Imagine

Imagina que te has ido labrando una carrera profesional con seriedad, rigor, responsabilidad, eficacia.

Imagina que por eso, tu director te ve como el adecuado/a para que seas mentor de un nuevo joven talento, de manera que aprenda de ti.

Imagina que tú te brindas en grado superlativo: le instruyes con cariño, paciencia, integridad, sensibilidad, coherencia… dotándole de sentido de visión, propósito, servicio, generosidad y empatía.

Imagina que al tiempo ese joven se marcha y, aunque la relación ya no era tan cercana por algunas conductas de él que no aprobabas, te agradece todo lo que le has regalado en esas largas sesiones.

Imagina que al cabo de unos años ese joven regresa… para ser tu jefe. Uno a uno, va despidiendo a toda la plana directiva… menos a ti.

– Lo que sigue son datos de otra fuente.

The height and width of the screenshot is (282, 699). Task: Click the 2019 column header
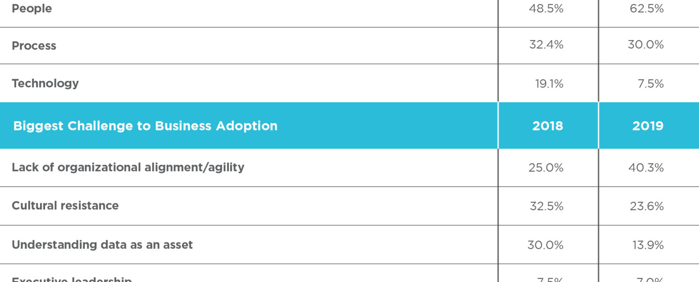pos(648,126)
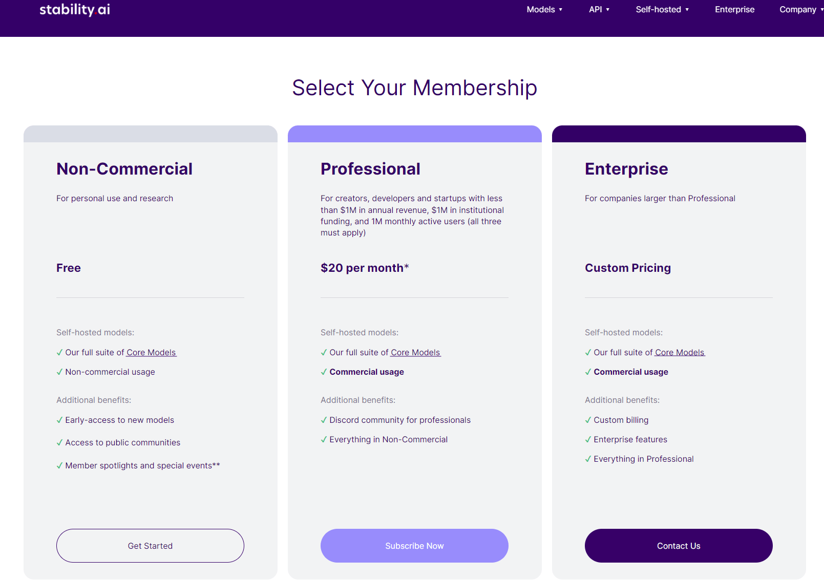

Imagina que crees que no lo ha hecho por aprecio, por el pasado común, por lealtad, porque te necesita.

Imagina que un día te llama el CEO (ay, esa palabreja) y te anuncia que es tu último día en la Cía., y que, en común acuerdo con el joven que tú has mentorizado, no tienes más que despedirte y ya. Imagina que sientes dolor, aunque lo esperabas, y orgullo, porque lo has dado todo… pero que has perdido la confianza, esa que diste de manera diáfana, y ahora toca recomponer. Será duro, sí.